Seit 2011 produzierten wir etwa 80 Folgen Knust TV für unseren You Tube Kanal. Ein KNUST TV Beitrag besteht zumeist aus 3 Teilen: Interview, Liveperformance des Abends und ein akustischer Song exklusiv für das KNUST. Der Ort für das Interview wechselte je nach Wetterlage zwischen Sofa auf der großen Bühne, der Bar, der kleine Bühne im Vorraum sowie draußen auf dem Lattenplatz – also in der Umgebung um das KNUST herum.
Ab 2015 steigt ex Azubi Tim Peterding ins Booking ein und beginnt mit Konzerten unter dem Titel „Jazzhouse“ an unseren Knust-Vorgängerclub in der Hamburger Brandstwiete, das JAZZHOUSE, zu erinnern. Das erste Jazzhouse-Wochenende im Mai 2015 war dann auch ein „Ausrufungszeichen“ für die Hamburger Jazzszene. Mit Bugge Wesseltoft und Johanna Borchert eröffneten zwei außergewöhnlich experimentierfreudige Künstler die Reihe, die sich seit dem, streng in der Geschichte des Jazzhouse, um experimentelle und innovative Formen des Jazz kümmert.
So ist das Knust bis heute ein Livemusikclub mit viel Raum für Experimente im Herzen von Hamburg-St Pauli. Von Jazz (Jazzhouse Hamburg) bis Punk (Punkrock Hamburg) und Weltmusik mit anatolischem und lateinamerikanischem Schwerpunkt präsentieren wir neue musikalische Trends und Strömungen. Dabei haben wir in den vergangenen 15 Jahren laufend unsere Ton-und Lichttechnik modernisiert und können alle Shows mit hochwertiger Technik präsentieren.
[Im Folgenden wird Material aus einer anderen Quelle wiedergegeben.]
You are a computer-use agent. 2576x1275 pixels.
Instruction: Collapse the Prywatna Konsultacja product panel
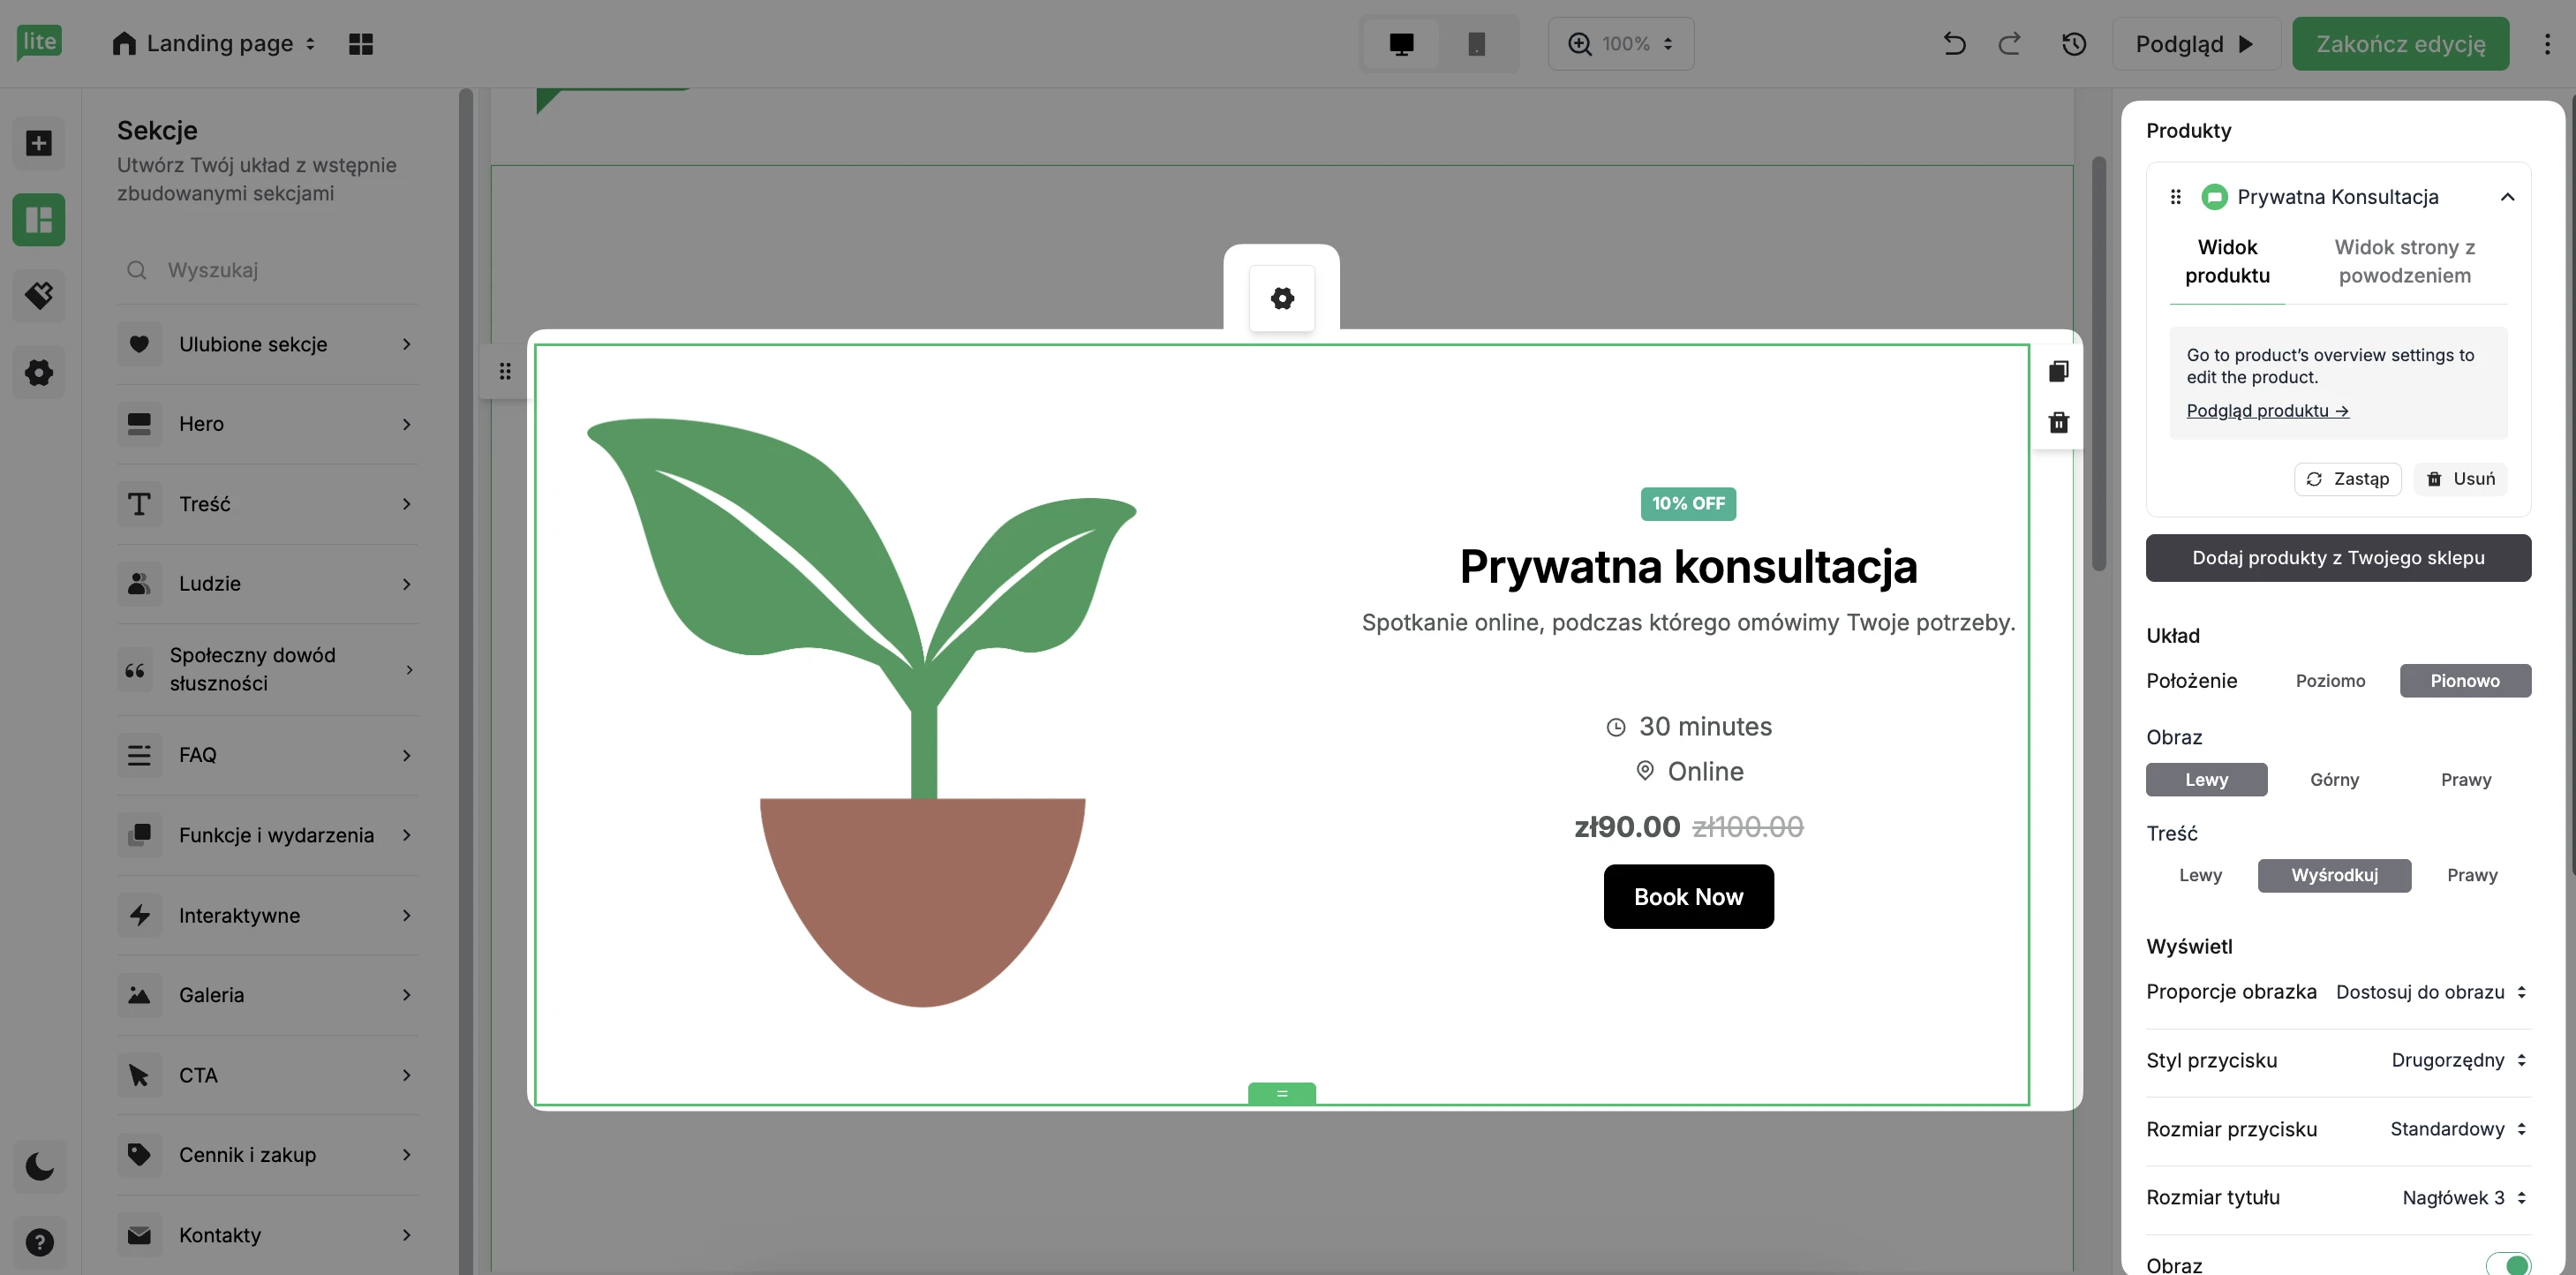pyautogui.click(x=2506, y=197)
Das Knust hat sich aktuell dem Aufbau neuer Communities verschrieben. Dabei liegt es in unserem Fokus die unterschiedlichen Kulturen zu verknüpfen und ihnen einen geschützten Raum zu bieten. Ein Gast sagte uns: „Dass ihr uns einen Raum gebt, ist so wichtig wie jede zur Zeit stattfindende Demonstration.“ Dabei fungieren wir auch als Berater & Förderer unterschiedlicher Künstler:innen und arbeiten mit verschieden Communities „auf Augenhöhe“.
Tim Peterding: „Wir empfinden es als unseren kulturellen Auftrag, Menschen mit unseren Konzerten zusammen zu bringen und dabei Brücken durch Musik zu bauen. Das wir so unterschiedliche Communities miteinander verknüpfen können und viele neue Talente entdecken macht uns zu sendungsbewussten Präsentatoren neuester Musikalischer Strömungen und Stile“
Und zum Home of „RockPopSoulJazzPunkPsychedelicIndependentRock’n’RollBeatHip-HopCountryLatinReggae“ und Fußball.